Pros

  • Minimal up front costs. With a typical system lease, you have little if any upfront costs, unlike an outright purchase. Instead, you pay a set monthly fee for the life of the lease. That's a benefit for businesses that can’t afford a large expenditure or would prefer to use that money elsewhere.
  • Predictable expenses. Many companies prefer having predictable monthly costs; such as a monthly lease payment, because it helps with cash flow management and budgeting.
  • Easier end-of-life disposal. Computers Systems are like cars: The moment you begin using one, its value starts depreciating especially with a constant flow of newer, faster and cheaper models. By comparison, some leases enable you to return your system to the lessor at the lease's end. In exchange, you may receive a fair-market-value or FMV credit on the system, based on its marketplace value, condition, specs such as processor and hard drive capacity, and so on. So if you're concerned about getting some money back when you're done with the system, but you don't want the hassle of trying to sell it, an FMV lease may be for you.

    Cons
  • Buying is easier up front. To lease, your business must be prequalified, though that can take only a few minutes over the phone or online. There can be lots of details in the lease agreement to consider. And unlike charging a purchase price to a credit card, your system lease most likely won't earn you any frequent-flier miles.
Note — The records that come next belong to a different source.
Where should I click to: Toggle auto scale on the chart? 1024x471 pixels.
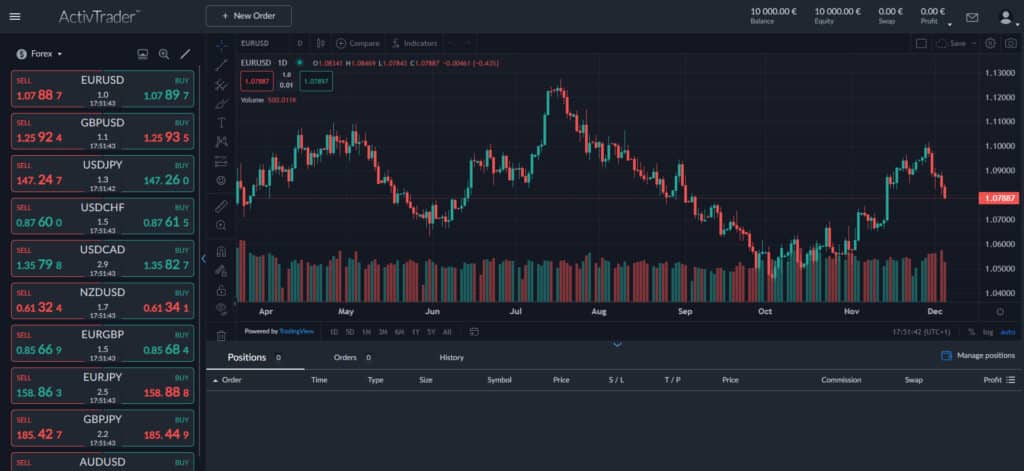1007,331
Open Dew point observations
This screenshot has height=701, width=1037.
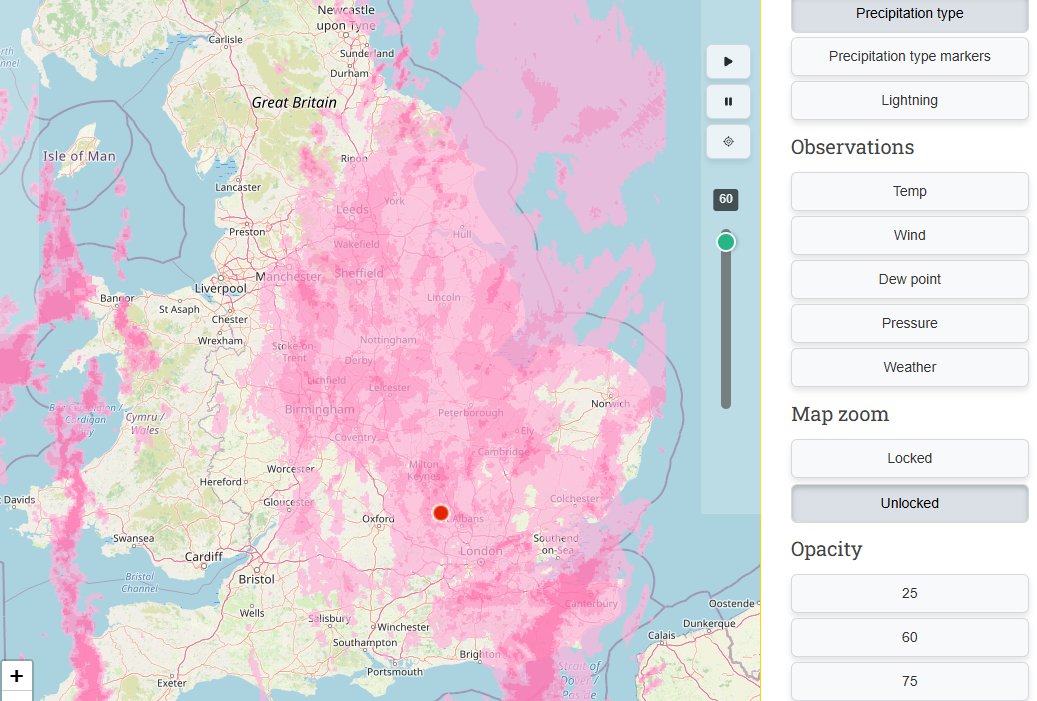click(908, 279)
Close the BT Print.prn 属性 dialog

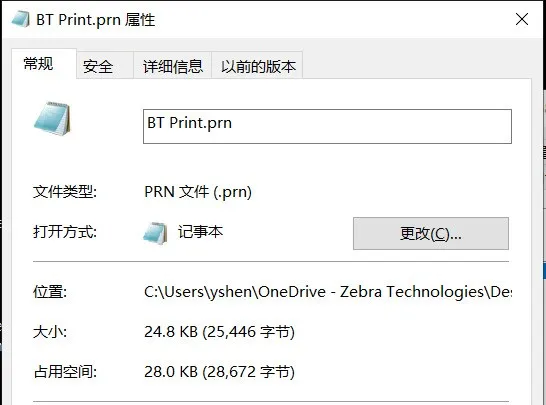click(x=522, y=19)
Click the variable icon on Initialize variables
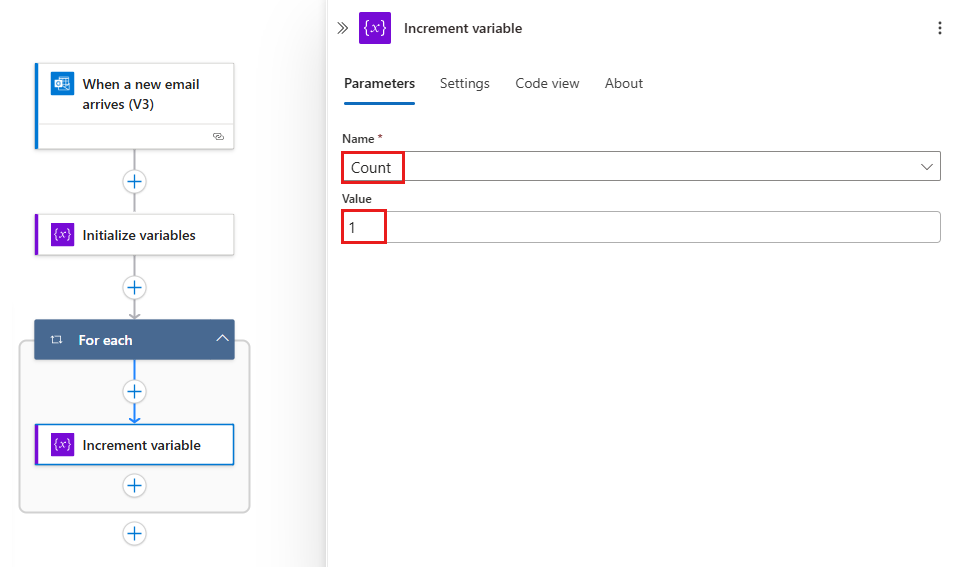Viewport: 956px width, 567px height. (62, 235)
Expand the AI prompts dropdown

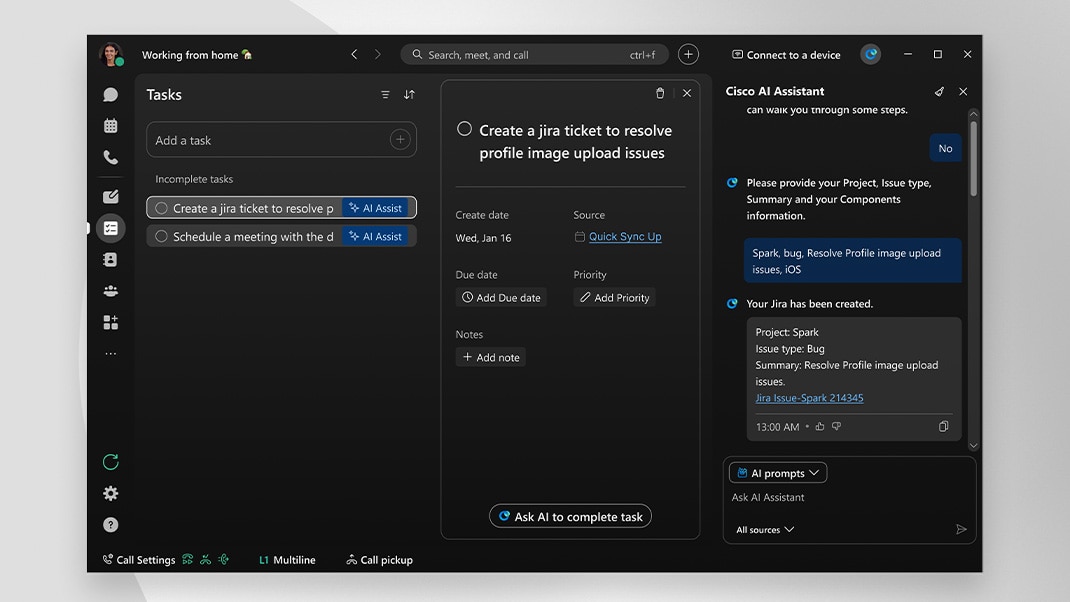click(778, 473)
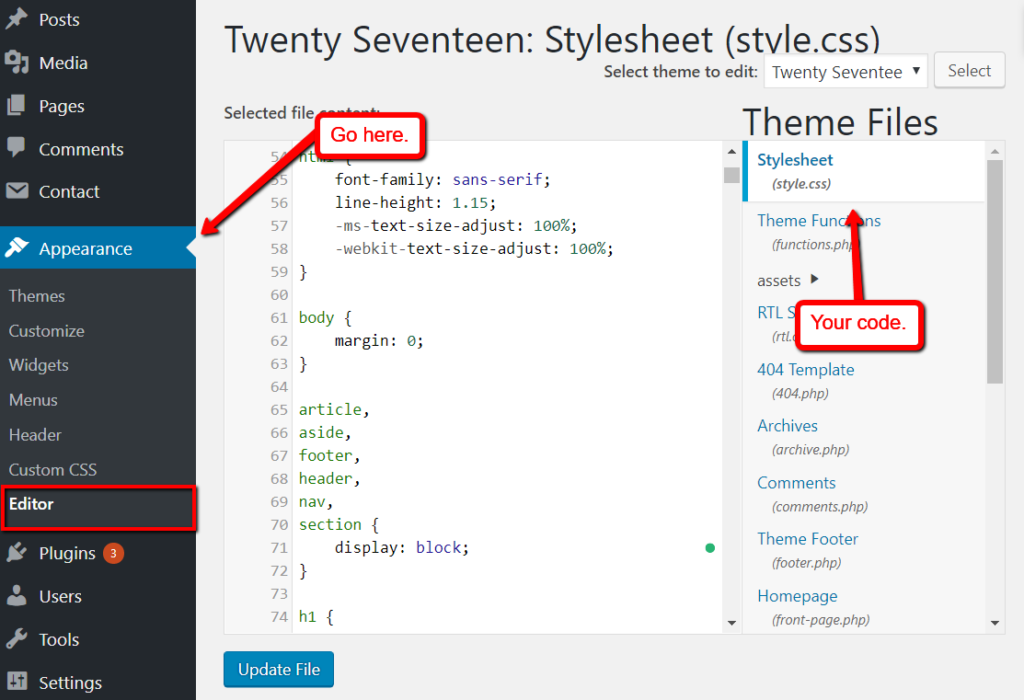Open the Select theme to edit dropdown
The image size is (1024, 700).
[x=845, y=72]
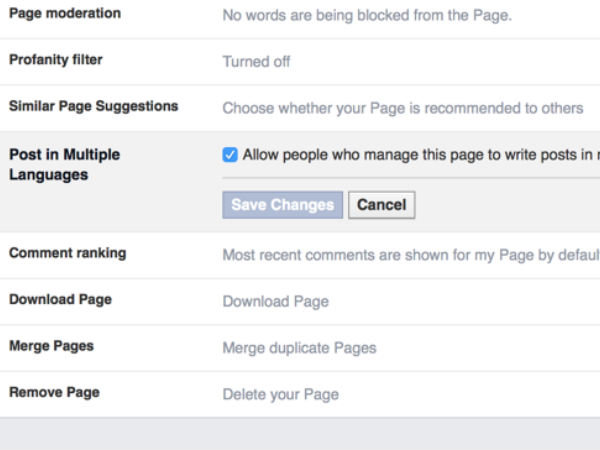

  • Buying is ultimately cheaper. If you buy a computer system outright, you'll ultimately spend less money than you would leasing or financing. Say you buy a desktop that costs $2950 after taxes and shipping. Pay for it up front, and you've spent $2950. Sign a 24-month FMV lease, and ultimately you might pay about $3284--an extra $334. Finance that desktop with a credit card that charges 13 percent APR interest, and you're paying an extra $383.50.